Start of Data for the task

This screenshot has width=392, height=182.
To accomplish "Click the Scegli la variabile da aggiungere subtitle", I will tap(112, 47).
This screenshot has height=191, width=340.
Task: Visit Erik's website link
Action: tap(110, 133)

End of Data for the task

**Exercise requirements:**
Extract each line of the records above that contains the string "width". Case must match.

**Output of the task:**
This screenshot has width=392, height=182.
This screenshot has height=191, width=340.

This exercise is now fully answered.